1. THE SCANNER: Go to the internet and get GitHub's current security certificate.

data "tls_certificate" "github" {
url = "https://token.actions.githubusercontent.com/.well-known/openid-configuration"
}

2. THE TRUST CENTER: Tell AWS IAM to recognize GitHub as a valid login source.

resource "aws_iam_openid_connect_provider" "github" {
url = "https://token.actions.githubusercontent.com"
client_id_list = ["sts.amazonaws.com"] # The standard "Audience" for AWS

# Use the thumbprint we just fetched automatically
thumbprint_list = [data.tls_certificate.github.certificates[0].sha1_fingerprint]
}

1. THE UNIFORM: Create the Role that GitHub will "assume"

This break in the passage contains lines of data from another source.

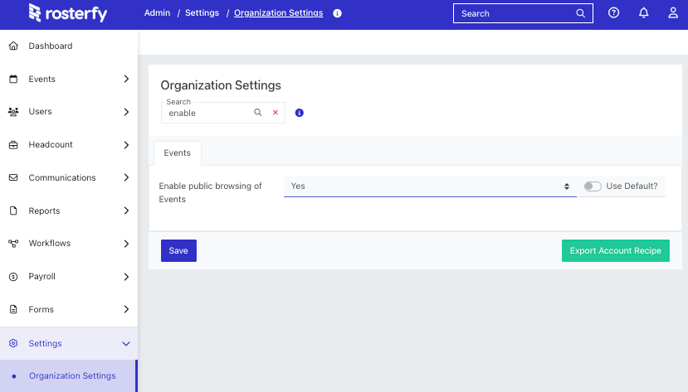The width and height of the screenshot is (688, 392).
Task: Select the Events tab
Action: (x=177, y=153)
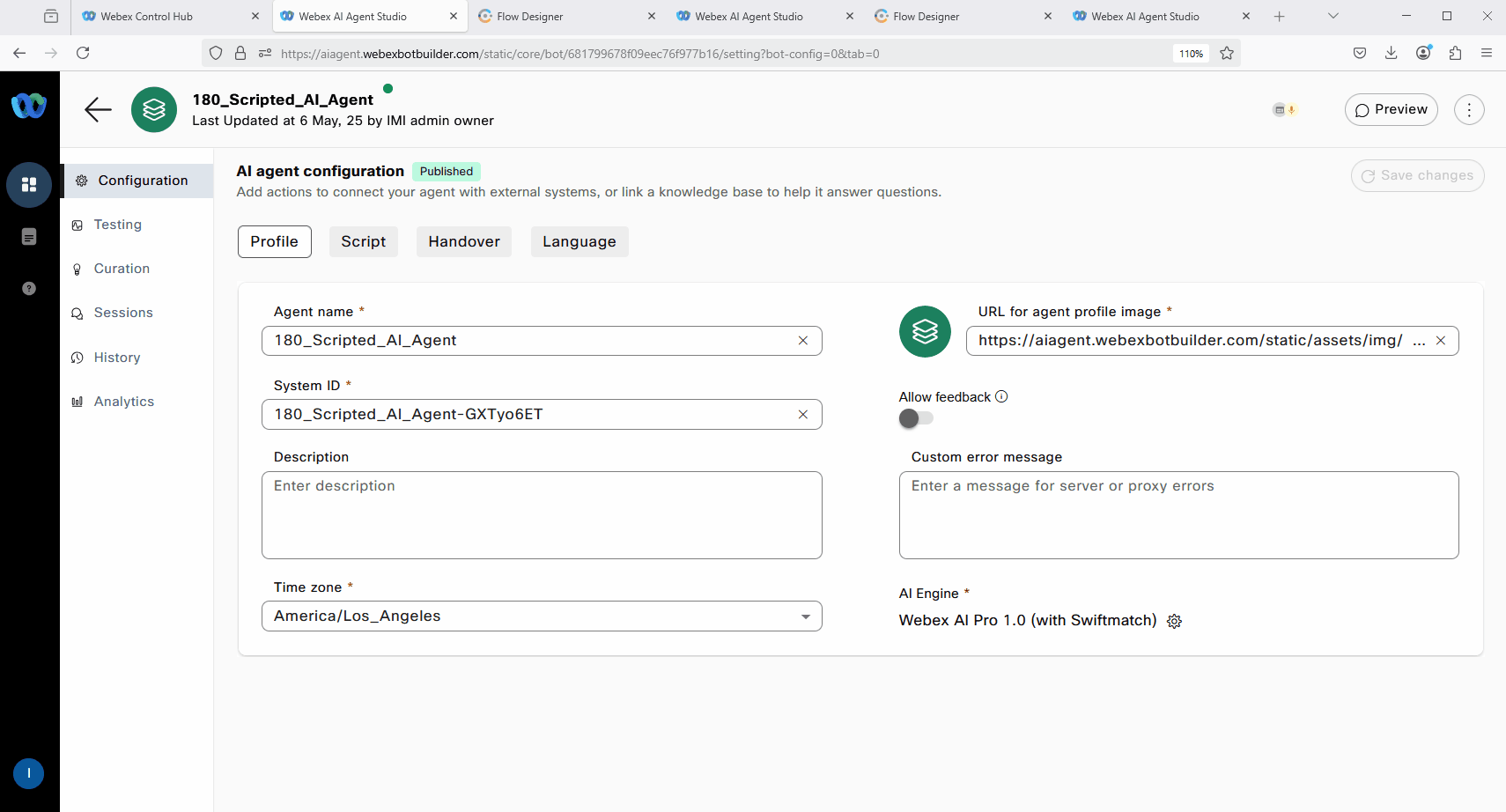This screenshot has width=1506, height=812.
Task: Clear the Agent name field
Action: point(803,341)
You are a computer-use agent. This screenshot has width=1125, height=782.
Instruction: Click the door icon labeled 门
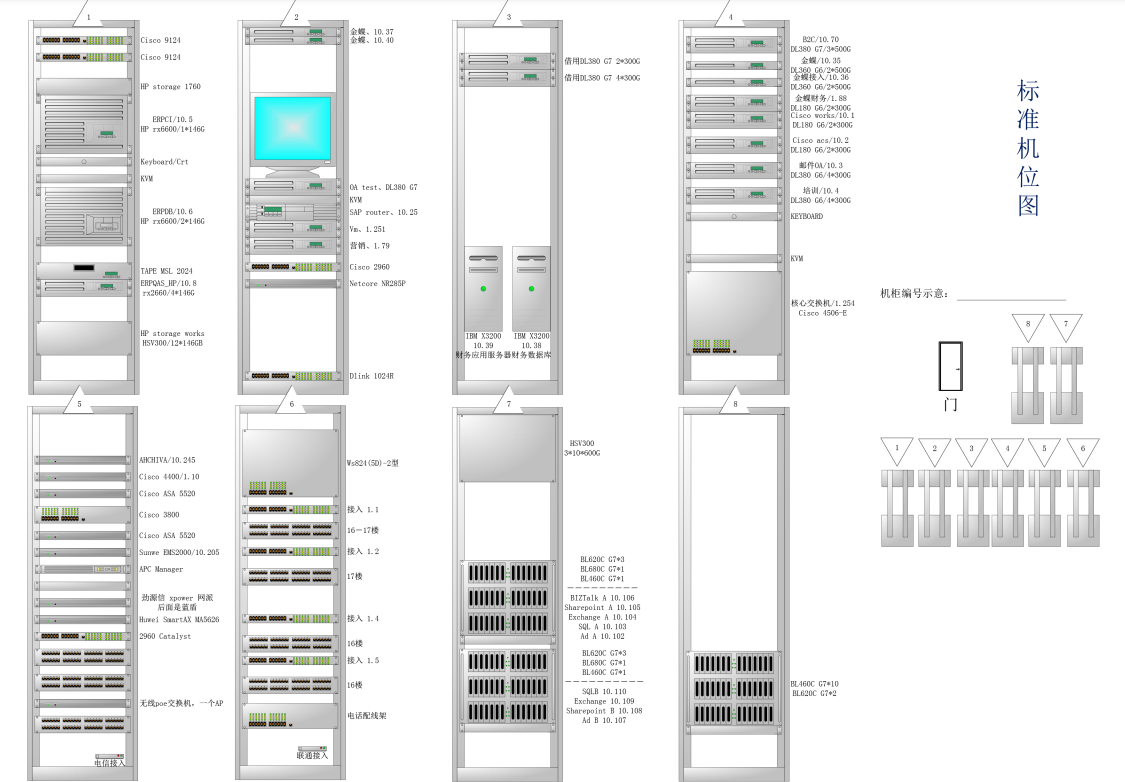950,366
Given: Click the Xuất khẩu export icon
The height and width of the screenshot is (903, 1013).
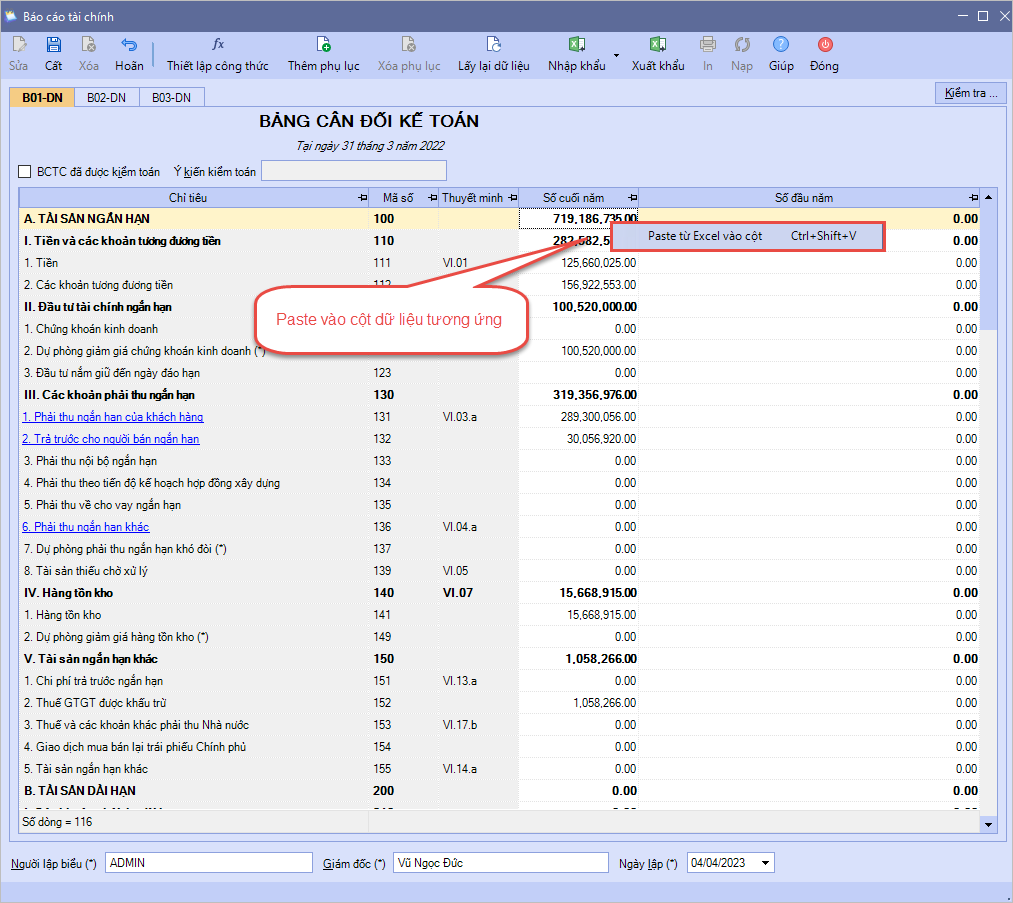Looking at the screenshot, I should tap(657, 45).
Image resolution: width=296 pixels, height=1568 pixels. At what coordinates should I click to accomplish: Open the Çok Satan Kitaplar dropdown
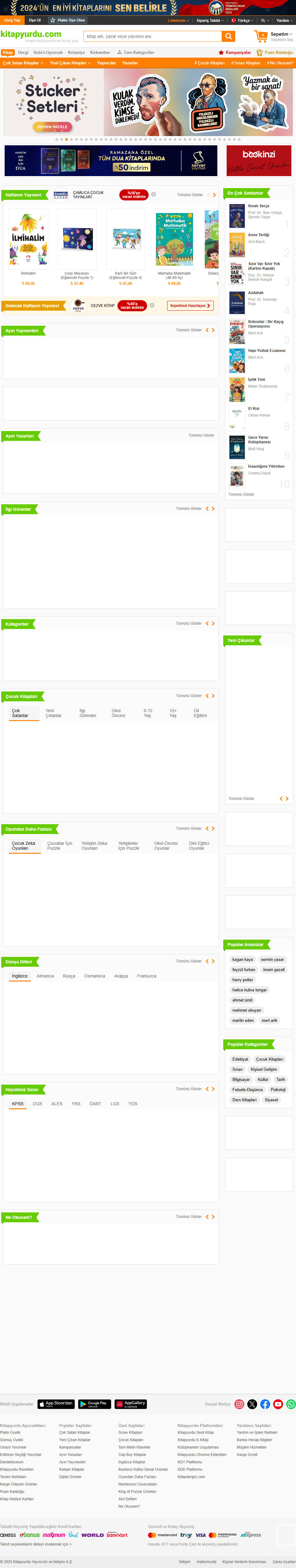(23, 63)
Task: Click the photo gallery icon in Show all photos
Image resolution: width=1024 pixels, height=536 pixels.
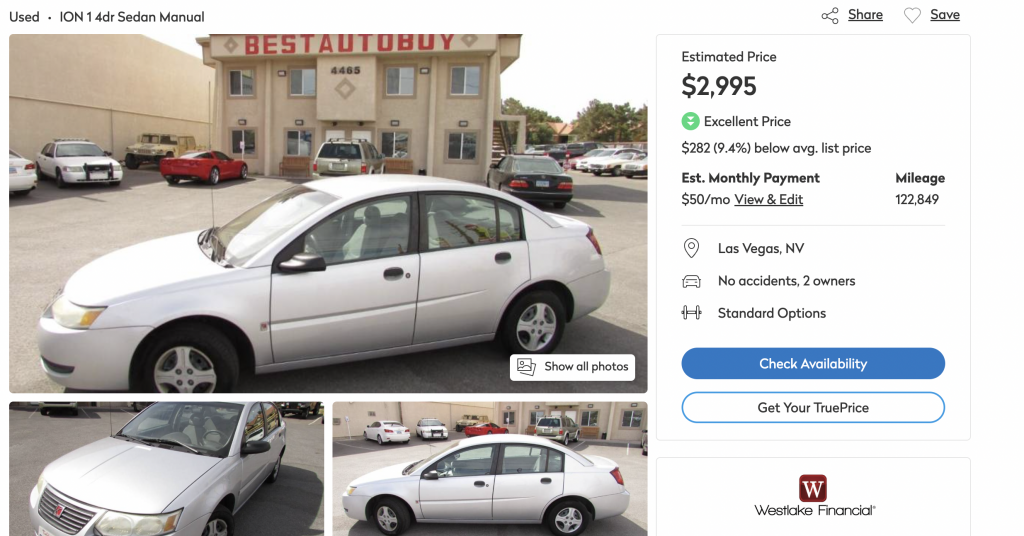Action: 526,366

resource "aws_iam_role" "github_actions_role" {
name = "GitHubActionsTerraformRole"

# 2. THE TRUST POLICY: The logic that checks the "ID Card" at the gate
assume_role_policy = jsonencode({
Version = "2012-10-17"
Statement = [
{
Action = "sts:AssumeRoleWithWebIdentity" # Allows login via GitHub Token
Effect = "Allow"
Principal = {
Federated = aws_iam_openid_connect_provider.github.arn
}
Condition = {
StringLike = {
# THE LOCK: Replace 'YOUR_USERNAME' with your actual GitHub handle
"token.actions.githubusercontent.com:sub": "repo:Hemantp1234/sre-project1:*"
}
}
}
]
})
}

3. THE PERMISSIONS: Give this role the "Master Keys" (Admin Access)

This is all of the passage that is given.